--- Start of Available records ---

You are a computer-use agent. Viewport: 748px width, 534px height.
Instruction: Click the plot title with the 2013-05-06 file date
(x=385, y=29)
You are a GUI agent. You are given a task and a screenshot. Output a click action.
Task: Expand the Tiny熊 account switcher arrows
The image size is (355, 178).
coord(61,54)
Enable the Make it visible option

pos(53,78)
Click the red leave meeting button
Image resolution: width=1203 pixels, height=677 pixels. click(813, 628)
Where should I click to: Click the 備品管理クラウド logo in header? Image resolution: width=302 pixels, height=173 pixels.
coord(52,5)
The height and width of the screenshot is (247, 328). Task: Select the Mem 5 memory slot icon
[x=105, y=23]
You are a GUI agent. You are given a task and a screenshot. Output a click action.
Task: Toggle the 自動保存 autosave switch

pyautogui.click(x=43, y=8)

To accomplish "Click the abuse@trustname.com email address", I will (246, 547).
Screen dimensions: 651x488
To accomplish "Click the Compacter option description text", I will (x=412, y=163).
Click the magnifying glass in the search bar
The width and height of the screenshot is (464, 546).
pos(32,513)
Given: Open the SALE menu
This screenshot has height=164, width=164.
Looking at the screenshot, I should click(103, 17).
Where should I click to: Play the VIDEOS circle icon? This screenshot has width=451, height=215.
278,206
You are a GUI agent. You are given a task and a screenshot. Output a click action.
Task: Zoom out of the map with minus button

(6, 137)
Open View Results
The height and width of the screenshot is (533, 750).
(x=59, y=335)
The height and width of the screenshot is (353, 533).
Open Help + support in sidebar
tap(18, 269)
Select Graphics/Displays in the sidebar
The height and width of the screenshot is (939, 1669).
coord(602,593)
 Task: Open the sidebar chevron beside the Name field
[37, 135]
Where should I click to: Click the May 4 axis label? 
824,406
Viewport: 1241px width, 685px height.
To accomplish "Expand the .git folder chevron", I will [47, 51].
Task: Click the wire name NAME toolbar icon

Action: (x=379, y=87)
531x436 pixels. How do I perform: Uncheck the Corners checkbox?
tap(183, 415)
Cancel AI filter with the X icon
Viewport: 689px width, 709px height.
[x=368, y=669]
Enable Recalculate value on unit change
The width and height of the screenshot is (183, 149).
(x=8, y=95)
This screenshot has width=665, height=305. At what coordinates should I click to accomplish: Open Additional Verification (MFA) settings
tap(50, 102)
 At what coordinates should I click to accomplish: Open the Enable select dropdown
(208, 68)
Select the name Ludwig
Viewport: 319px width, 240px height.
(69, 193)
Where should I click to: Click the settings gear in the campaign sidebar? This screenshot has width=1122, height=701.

--- End of Available records ---

Problem requirements: Find every line in the material above that contains the word "will", and copy each of those lines in full.

Exercise output:
To accomplish "Click the abuse@trustname.com email address", I will (246, 547).
To accomplish "Click the Compacter option description text", I will (x=412, y=163).
To accomplish "Expand the .git folder chevron", I will [47, 51].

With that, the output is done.